Gegeven fragment:
^^^^^^^^

Het is overigens niet duidelijk wie voor de coördinatie van alle contacten verantwoordelijk is bij een scheiding van rollen; het agentschap/zbo of het ministerie. Terugkomend op de parallel met ouders en kinderen, loopt het ministerie hier dezelfde risico’s als ouders die niet één lijn kiezen ten opzichte van de ‘kinderen’. Een bepaalde taak- of rolverdeling (geld, inhoud) kan gunstig lijken, maar kan in de praktijk ook leiden tot onduidelijkheid over wat mag of kan. Ook kunnen kinderen ‘misbruik’ maken van de situatie om bepaalde zaken gedaan te krijgen of straf te ontlopen.
Het integreren van de rollen van opdrachtgever en eigenaar in bijvoorbeeld een interface-unit heeft als voordeel dat de contacten meer gestroomlijnd worden. Maar ook hier is het risico van competentiestrijd aanwezig, of wordt zelfs nog versterkt door de toevoeging van een extra directie die betrokken is bij de aansturing van de uitvoeringsorganisatie. Bovendien stelt zo’n integratie van rollen hoge eisen aan de deskundigheid van de relatiemanager (Van Twist & Plug, 1998). Hierna worden de competenties besproken waarover een relatiemanager dient te beschikken. We hebben hiertoe inzichten uit de bedrijfskunde gebruikt over accountmanagement. Hierbij is geanalyseerd in hoeverre deze inzichten toepasbaar zijn in het licht van de rol en functie die de relatiemanager in de publieke sector kan vervullen.

^^^^^^^^

Materiaal:
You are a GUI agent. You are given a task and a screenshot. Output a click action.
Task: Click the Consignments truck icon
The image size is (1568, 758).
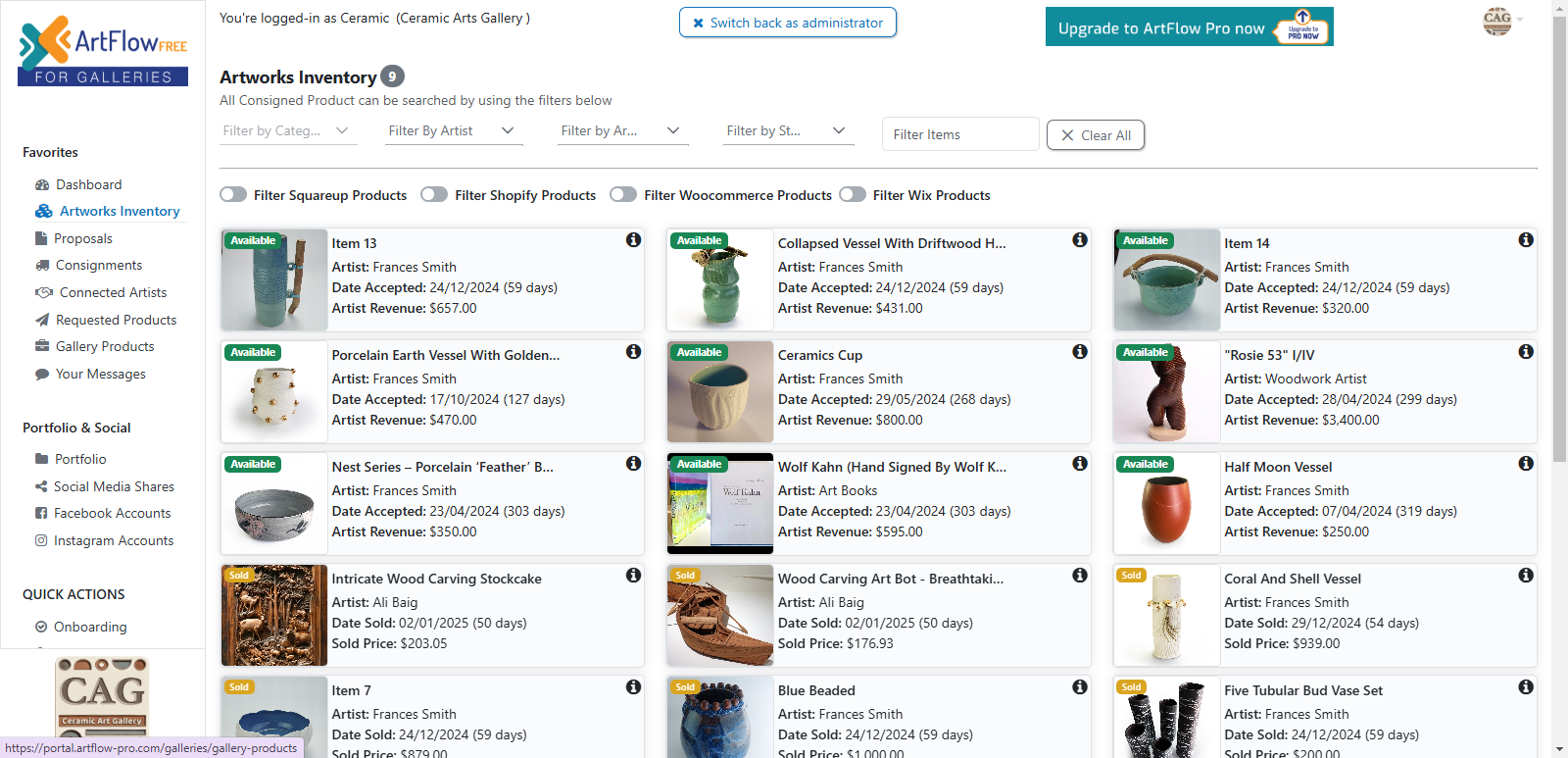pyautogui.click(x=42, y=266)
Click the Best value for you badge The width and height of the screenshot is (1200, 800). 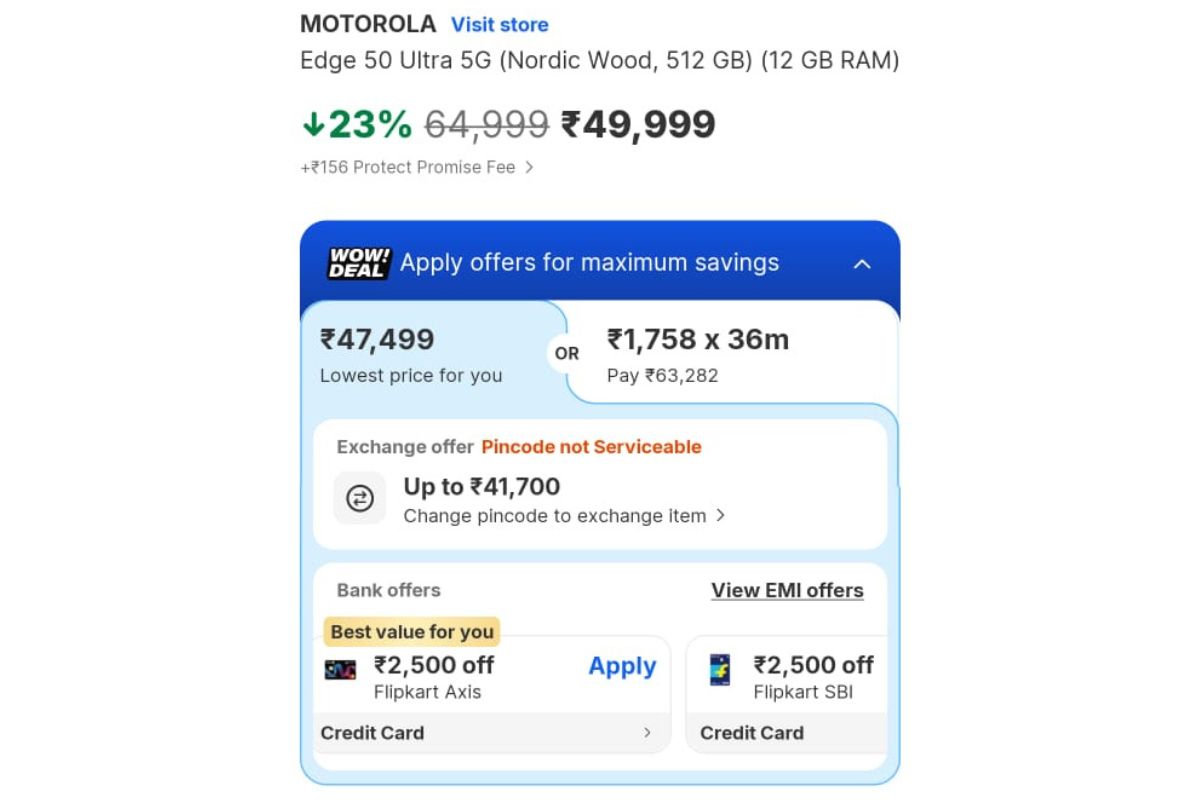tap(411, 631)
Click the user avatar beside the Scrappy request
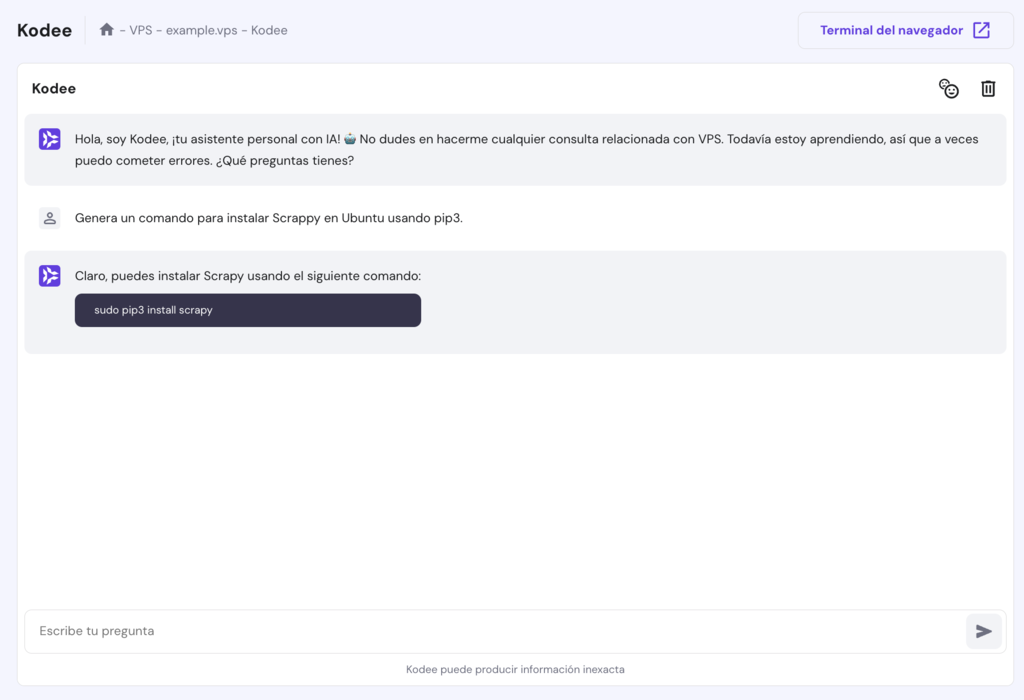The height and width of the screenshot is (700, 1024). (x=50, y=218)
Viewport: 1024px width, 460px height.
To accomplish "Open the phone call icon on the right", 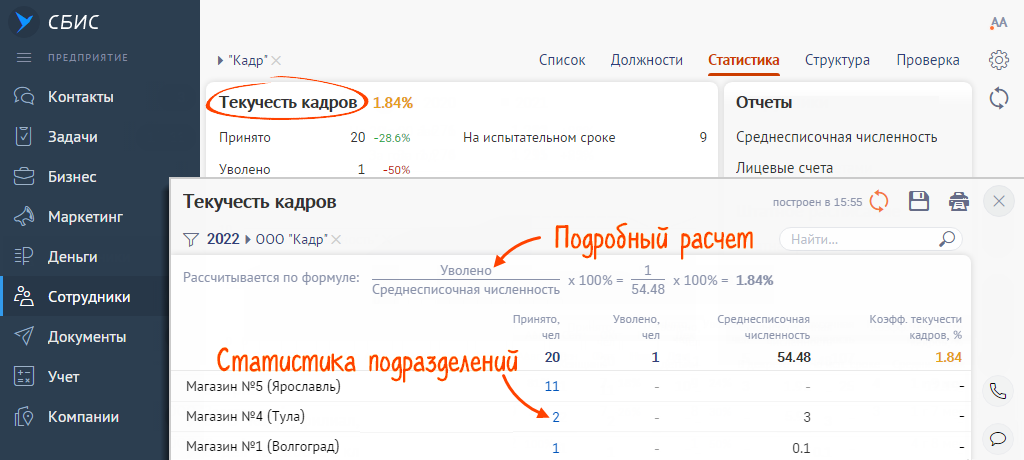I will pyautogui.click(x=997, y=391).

^^^^^^^^

Doelen:
1. Neem het stuk van de tekst over de relatiemanager van "Het integreren van" tot en met "sector kan vervullen." over en vervang daarin "relatiemanager" door "contactpersoon".
2. Schrijf het volgende stuk van de tekst over de relatiemanager, aansluitend op de laatste zin.
De items staan los van de tekst over de relatiemanager.

Verwachte antwoorden:
1.
Het integreren van de rollen van opdrachtgever en eigenaar in bijvoorbeeld een interface-unit heeft als voordeel dat de contacten meer gestroomlijnd worden. Maar ook hier is het risico van competentiestrijd aanwezig, of wordt zelfs nog versterkt door de toevoeging van een extra directie die betrokken is bij de aansturing van de uitvoeringsorganisatie. Bovendien stelt zo’n integratie van rollen hoge eisen aan de deskundigheid van de contactpersoon (Van Twist & Plug, 1998). Hierna worden de competenties besproken waarover een contactpersoon dient te beschikken. We hebben hiertoe inzichten uit de bedrijfskunde gebruikt over accountmanagement. Hierbij is geanalyseerd in hoeverre deze inzichten toepasbaar zijn in het licht van de rol en functie die de contactpersoon in de publieke sector kan vervullen.

2.
Competenties voor relatiemanagement
De bedrijfskunde noemt relatiemanagement als een onderdeel van accountmanagement (Verra, 1994). Accountmanagement heeft betrekking op het creëren, ontwikkelen en instandhouden van institutionele relaties (Grootheest et al., 1998). Daarbij gaat de aandacht niet alleen uit naar de relatie met een andere organisatie, maar ook naar het mobiliseren van de eigen organisatie om te zorgen dat de relatie met die andere organisatie zo goed mogelijk verloopt. Relatiemanagement is dan dat onderdeel van accountmanagement dat zich richt op de sociale vaardigheden van de relatiemanager, in de relatie met klanten. 10
In het publieke domein wordt de term relatiemanagement echter gebruikt om veel meer activiteiten mee aan te duiden. Je zou bijna kunnen stellen dat wat in het publieke domein wordt aangeduid als relatiemanagement, nagenoeg hetzelfde is als accountmanagement in de bedrijfskunde. De theorie over accountmanagement is echter niet zonder meer, of volledig, toepasbaar op de relatie tussen een moederdepartement en haar uitvoeringsorganisaties (zie Jansen, 2002, voor een uiteenzetting). Toch kunnen veel van de bedrijfskundige principes worden vertaald om meer inzicht te krijgen in de competenties die zijn vereist voor een succesvolle relatiemanager in het publieke domein. (Let op: wij gebruiken de term dus in ruime zin.)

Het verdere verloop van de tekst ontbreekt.